WORK TO COMPLETE
Find the lines in the records that carry the word "computer". Copy each one.

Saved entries
○ ○ ○ ○ ○

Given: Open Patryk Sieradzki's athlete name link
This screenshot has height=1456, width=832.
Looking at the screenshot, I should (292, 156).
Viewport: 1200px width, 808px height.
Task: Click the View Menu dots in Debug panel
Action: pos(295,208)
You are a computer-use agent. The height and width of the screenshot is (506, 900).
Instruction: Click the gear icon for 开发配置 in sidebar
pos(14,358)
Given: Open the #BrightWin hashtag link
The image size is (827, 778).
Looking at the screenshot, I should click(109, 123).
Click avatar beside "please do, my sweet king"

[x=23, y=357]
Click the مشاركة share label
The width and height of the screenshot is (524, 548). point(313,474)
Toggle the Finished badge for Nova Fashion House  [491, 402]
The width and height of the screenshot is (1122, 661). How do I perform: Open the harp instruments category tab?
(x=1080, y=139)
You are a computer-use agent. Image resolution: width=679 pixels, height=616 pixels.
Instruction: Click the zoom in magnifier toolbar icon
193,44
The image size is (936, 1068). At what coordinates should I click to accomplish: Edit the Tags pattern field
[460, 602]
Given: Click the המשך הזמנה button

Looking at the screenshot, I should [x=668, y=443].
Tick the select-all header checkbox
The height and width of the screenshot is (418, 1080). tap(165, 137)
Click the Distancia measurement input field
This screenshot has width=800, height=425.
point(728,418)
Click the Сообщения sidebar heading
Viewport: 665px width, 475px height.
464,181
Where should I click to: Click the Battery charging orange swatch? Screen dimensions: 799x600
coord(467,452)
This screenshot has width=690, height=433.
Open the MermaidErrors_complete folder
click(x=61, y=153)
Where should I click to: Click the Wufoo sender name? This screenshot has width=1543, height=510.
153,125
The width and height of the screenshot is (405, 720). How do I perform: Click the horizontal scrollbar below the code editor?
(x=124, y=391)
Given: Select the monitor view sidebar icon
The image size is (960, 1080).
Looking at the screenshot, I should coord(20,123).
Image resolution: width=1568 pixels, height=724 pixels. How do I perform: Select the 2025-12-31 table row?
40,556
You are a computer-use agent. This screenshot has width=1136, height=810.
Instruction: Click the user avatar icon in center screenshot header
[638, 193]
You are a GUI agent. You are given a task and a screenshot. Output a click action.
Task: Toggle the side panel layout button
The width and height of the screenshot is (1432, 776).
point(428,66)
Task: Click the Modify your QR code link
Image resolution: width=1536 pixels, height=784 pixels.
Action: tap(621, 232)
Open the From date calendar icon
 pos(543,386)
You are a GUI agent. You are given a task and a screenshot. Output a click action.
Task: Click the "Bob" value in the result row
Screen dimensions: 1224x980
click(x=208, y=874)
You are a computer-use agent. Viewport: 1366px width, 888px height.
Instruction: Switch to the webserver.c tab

○ ○ ○ ○ ○

TASK RESPONSE
You are a computer-use agent. The height and width of the screenshot is (506, 900).
You are a computer-use agent. Image resolution: width=679 pixels, height=616 pixels.
You are a computer-use agent. This screenshot has width=1136, height=810.
You are a computer-use agent. Viewport: 1366px width, 888px height.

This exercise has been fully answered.